*Exercise prompt:*
Your answer should be the full set of records, printed exactly as they stand.

•••••

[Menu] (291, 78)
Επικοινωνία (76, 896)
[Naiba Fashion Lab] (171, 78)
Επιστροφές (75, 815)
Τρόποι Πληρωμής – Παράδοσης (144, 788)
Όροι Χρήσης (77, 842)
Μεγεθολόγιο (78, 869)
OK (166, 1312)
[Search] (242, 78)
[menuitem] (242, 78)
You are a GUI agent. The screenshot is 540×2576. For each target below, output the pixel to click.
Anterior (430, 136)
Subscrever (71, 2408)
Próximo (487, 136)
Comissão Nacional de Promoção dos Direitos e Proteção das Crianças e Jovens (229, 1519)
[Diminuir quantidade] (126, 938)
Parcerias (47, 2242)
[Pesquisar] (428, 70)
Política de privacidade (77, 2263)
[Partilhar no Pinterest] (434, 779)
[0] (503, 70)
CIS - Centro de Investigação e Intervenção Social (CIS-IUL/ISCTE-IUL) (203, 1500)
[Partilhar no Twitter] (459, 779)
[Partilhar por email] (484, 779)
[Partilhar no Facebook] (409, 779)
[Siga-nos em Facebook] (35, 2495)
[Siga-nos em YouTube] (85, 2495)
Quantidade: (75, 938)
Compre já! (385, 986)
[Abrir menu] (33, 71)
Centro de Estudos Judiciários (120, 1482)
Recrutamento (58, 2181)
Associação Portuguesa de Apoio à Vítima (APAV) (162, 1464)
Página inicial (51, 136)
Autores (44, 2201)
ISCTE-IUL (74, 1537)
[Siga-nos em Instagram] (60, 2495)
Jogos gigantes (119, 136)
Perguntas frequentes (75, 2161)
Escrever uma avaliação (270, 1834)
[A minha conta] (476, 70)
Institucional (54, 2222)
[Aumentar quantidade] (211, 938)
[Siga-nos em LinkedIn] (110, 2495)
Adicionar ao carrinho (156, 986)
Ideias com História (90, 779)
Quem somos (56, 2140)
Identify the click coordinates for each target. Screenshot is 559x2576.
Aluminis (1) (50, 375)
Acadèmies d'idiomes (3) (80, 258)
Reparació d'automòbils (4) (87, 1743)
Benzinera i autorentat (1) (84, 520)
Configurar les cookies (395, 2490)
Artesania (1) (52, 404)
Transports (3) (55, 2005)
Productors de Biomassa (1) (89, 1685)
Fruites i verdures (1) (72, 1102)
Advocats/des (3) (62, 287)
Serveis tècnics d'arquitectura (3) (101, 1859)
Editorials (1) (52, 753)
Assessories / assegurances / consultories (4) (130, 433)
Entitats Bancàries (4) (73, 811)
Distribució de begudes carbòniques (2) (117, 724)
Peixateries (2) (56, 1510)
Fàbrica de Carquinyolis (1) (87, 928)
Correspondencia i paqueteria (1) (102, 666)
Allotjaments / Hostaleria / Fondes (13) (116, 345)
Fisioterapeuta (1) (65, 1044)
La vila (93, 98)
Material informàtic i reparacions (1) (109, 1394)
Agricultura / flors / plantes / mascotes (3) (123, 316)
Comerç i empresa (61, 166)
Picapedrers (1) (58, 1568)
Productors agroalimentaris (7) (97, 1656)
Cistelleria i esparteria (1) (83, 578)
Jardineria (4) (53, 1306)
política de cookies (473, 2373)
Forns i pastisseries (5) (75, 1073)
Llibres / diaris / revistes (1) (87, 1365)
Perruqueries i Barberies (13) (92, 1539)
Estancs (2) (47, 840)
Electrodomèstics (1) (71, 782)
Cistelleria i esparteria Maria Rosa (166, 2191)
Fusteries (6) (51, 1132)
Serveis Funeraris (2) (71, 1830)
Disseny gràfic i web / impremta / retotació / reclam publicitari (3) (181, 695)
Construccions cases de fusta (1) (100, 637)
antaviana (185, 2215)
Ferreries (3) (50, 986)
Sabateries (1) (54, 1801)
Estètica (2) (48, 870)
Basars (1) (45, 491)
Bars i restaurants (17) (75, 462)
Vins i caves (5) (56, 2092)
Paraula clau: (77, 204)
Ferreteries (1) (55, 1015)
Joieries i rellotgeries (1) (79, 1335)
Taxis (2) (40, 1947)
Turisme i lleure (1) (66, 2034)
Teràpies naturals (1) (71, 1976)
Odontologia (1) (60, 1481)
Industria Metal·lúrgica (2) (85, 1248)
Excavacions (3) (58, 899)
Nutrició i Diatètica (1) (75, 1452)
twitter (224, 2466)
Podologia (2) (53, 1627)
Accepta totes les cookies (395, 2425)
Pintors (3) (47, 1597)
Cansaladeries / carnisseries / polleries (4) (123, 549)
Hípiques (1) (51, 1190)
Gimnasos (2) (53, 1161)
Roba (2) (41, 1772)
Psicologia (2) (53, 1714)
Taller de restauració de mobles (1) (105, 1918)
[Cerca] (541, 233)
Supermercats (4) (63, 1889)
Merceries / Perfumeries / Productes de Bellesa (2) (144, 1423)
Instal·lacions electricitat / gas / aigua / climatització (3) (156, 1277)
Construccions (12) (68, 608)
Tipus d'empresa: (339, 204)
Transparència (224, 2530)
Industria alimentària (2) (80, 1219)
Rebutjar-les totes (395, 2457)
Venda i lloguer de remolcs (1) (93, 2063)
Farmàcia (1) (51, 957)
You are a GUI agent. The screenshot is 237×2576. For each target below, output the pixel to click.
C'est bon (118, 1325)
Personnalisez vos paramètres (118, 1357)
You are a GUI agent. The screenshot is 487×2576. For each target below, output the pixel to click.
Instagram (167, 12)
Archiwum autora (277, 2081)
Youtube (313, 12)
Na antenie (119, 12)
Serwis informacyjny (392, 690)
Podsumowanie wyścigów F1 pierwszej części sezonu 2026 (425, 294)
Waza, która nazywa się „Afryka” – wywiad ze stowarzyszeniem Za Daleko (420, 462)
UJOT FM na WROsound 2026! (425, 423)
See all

•••••

*Solution to the problem:*
[Menu] (291, 78)
Επικοινωνία (76, 896)
[Naiba Fashion Lab] (171, 78)
Επιστροφές (75, 815)
Τρόποι Πληρωμής – Παράδοσης (144, 788)
Όροι Χρήσης (77, 842)
Μεγεθολόγιο (78, 869)
OK (166, 1312)
[Search] (242, 78)
[menuitem] (242, 78)
You are a GUI agent. The screenshot is 540×2576. For each target below, output the pixel to click.
Anterior (430, 136)
Subscrever (71, 2408)
Próximo (487, 136)
Comissão Nacional de Promoção dos Direitos e Proteção das Crianças e Jovens (229, 1519)
[Diminuir quantidade] (126, 938)
Parcerias (47, 2242)
[Pesquisar] (428, 70)
Política de privacidade (77, 2263)
[Partilhar no Pinterest] (434, 779)
[0] (503, 70)
CIS - Centro de Investigação e Intervenção Social (CIS-IUL/ISCTE-IUL) (203, 1500)
[Partilhar no Twitter] (459, 779)
[Partilhar por email] (484, 779)
[Partilhar no Facebook] (409, 779)
[Siga-nos em Facebook] (35, 2495)
[Siga-nos em YouTube] (85, 2495)
Quantidade: (75, 938)
Compre já! (385, 986)
[Abrir menu] (33, 71)
Centro de Estudos Judiciários (120, 1482)
Recrutamento (58, 2181)
Associação Portuguesa de Apoio à Vítima (APAV) (162, 1464)
Página inicial (51, 136)
Autores (44, 2201)
ISCTE-IUL (74, 1537)
[Siga-nos em Instagram] (60, 2495)
Jogos gigantes (119, 136)
Perguntas frequentes (75, 2161)
Escrever uma avaliação (270, 1834)
[A minha conta] (476, 70)
Institucional (54, 2222)
[Aumentar quantidade] (211, 938)
[Siga-nos em LinkedIn] (110, 2495)
Adicionar ao carrinho (156, 986)
Ideias com História (90, 779)
Quem somos (56, 2140)
Identify the click coordinates for each target. Screenshot is 559x2576.
Aluminis (1) (50, 375)
Acadèmies d'idiomes (3) (80, 258)
Reparació d'automòbils (4) (87, 1743)
Benzinera i autorentat (1) (84, 520)
Configurar les cookies (395, 2490)
Artesania (1) (52, 404)
Transports (3) (55, 2005)
Productors de Biomassa (1) (89, 1685)
Fruites i verdures (1) (72, 1102)
Advocats/des (3) (62, 287)
Serveis tècnics d'arquitectura (3) (101, 1859)
Editorials (1) (52, 753)
Assessories / assegurances / consultories (4) (130, 433)
Entitats Bancàries (4) (73, 811)
Distribució de begudes carbòniques (2) (117, 724)
Peixateries (2) (56, 1510)
Fàbrica de Carquinyolis (1) (87, 928)
Correspondencia i paqueteria (1) (102, 666)
Allotjaments / Hostaleria / Fondes (13) (116, 345)
Fisioterapeuta (1) (65, 1044)
La vila (93, 98)
Material informàtic i reparacions (1) (109, 1394)
Agricultura / flors / plantes / mascotes (3) (123, 316)
Comerç i empresa (61, 166)
Picapedrers (1) (58, 1568)
Productors agroalimentaris (7) (97, 1656)
Cistelleria i esparteria (1) (83, 578)
Jardineria (4) (53, 1306)
política de cookies (473, 2373)
Forns i pastisseries (5) (75, 1073)
Llibres / diaris / revistes (1) (87, 1365)
Perruqueries i Barberies (13) (92, 1539)
Estancs (2) (47, 840)
Electrodomèstics (1) (71, 782)
Cistelleria i esparteria Maria Rosa (166, 2191)
Fusteries (6) (51, 1132)
Serveis Funeraris (2) (71, 1830)
Disseny gràfic i web / impremta / retotació / reclam publicitari (3) (181, 695)
Construccions cases de fusta (1) (100, 637)
antaviana (185, 2215)
Ferreries (3) (50, 986)
Sabateries (1) (54, 1801)
Estètica (2) (48, 870)
Basars (1) (45, 491)
Bars i restaurants (17) (75, 462)
Vins i caves (5) (56, 2092)
Paraula clau: (77, 204)
Ferreteries (1) (55, 1015)
Joieries i rellotgeries (1) (79, 1335)
Taxis (2) (40, 1947)
Turisme i lleure (1) (66, 2034)
Teràpies naturals (1) (71, 1976)
Odontologia (1) (60, 1481)
Industria Metal·lúrgica (2) (85, 1248)
Excavacions (3) (58, 899)
Nutrició i Diatètica (1) (75, 1452)
twitter (224, 2466)
Podologia (2) (53, 1627)
Accepta totes les cookies (395, 2425)
Pintors (3) (47, 1597)
Cansaladeries / carnisseries / polleries (4) (123, 549)
Hípiques (1) (51, 1190)
Gimnasos (2) (53, 1161)
Roba (2) (41, 1772)
Psicologia (2) (53, 1714)
Taller de restauració de mobles (1) (105, 1918)
[Cerca] (541, 233)
Supermercats (4) (63, 1889)
Merceries / Perfumeries / Productes de Bellesa (2) (144, 1423)
Instal·lacions electricitat / gas / aigua / climatització (3) (156, 1277)
Construccions (12) (68, 608)
Tipus d'empresa: (339, 204)
Transparència (224, 2530)
Industria alimentària (2) (80, 1219)
Rebutjar-les totes (395, 2457)
Venda i lloguer de remolcs (1) (93, 2063)
Farmàcia (1) (51, 957)
You are a GUI agent. The screenshot is 237×2576. For each target below, output the pixel to click.
C'est bon (118, 1325)
Personnalisez vos paramètres (118, 1357)
You are a GUI agent. The screenshot is 487×2576. For each target below, output the pixel to click.
Instagram (167, 12)
Archiwum autora (277, 2081)
Youtube (313, 12)
Na antenie (119, 12)
Serwis informacyjny (392, 690)
Podsumowanie wyścigów F1 pierwszej części sezonu 2026 (425, 294)
Waza, która nazywa się „Afryka” – wywiad ze stowarzyszeniem Za Daleko (420, 462)
UJOT FM na WROsound 2026! (425, 423)
See all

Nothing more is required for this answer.